_Task details_
Beginning with the line containing "You are a computer-use agent." and ending at the last line of the records, transcribe each line exactly. Do not include pictures.

*** Opening Data extract ***

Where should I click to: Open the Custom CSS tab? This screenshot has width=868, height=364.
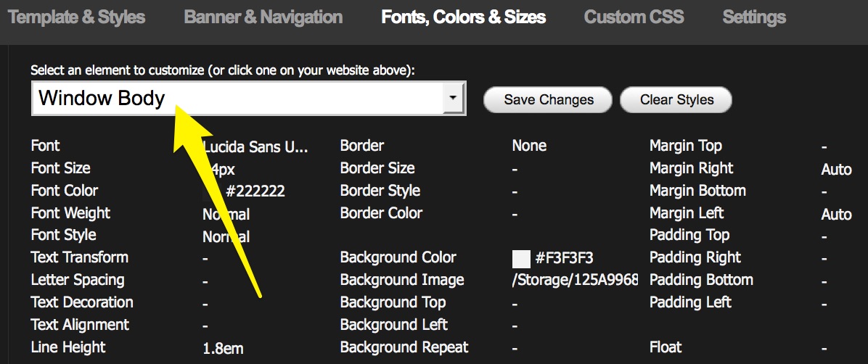pyautogui.click(x=634, y=17)
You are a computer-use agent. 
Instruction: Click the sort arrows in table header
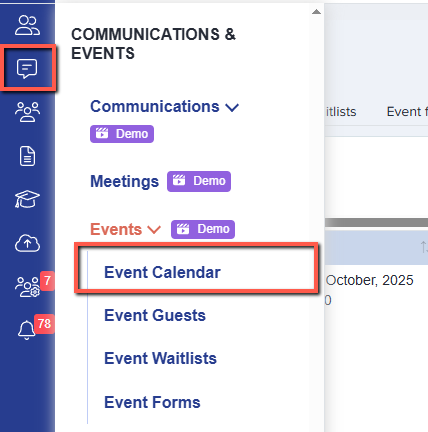(424, 248)
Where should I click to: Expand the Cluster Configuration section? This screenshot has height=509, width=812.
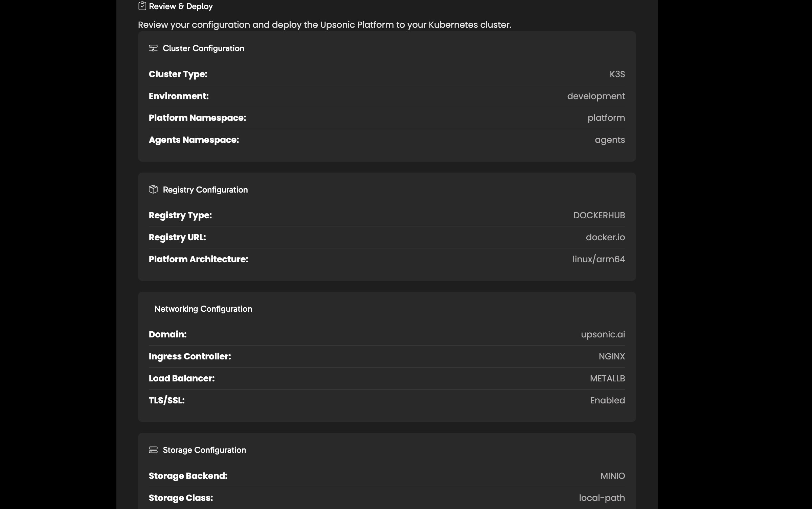(x=203, y=48)
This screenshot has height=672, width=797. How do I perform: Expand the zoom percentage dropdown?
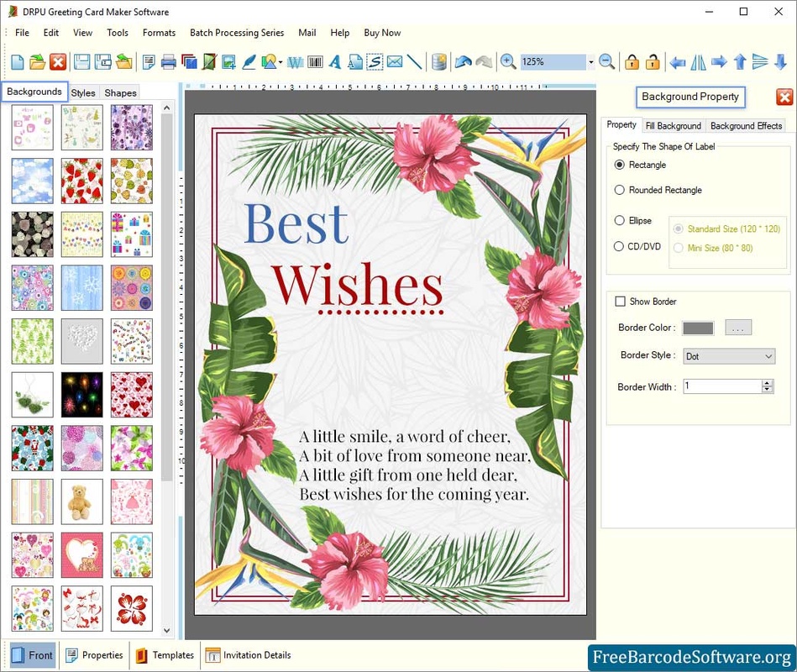590,62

*** Closing Data extract ***

_Expected output_
You are a computer-use agent. 
Instruction: Click the sort arrows in table header
(424, 248)
Where should I click to: Expand the Cluster Configuration section? This screenshot has height=509, width=812.
(x=203, y=48)
This screenshot has height=672, width=797. How do I perform: Expand the zoom percentage dropdown?
590,62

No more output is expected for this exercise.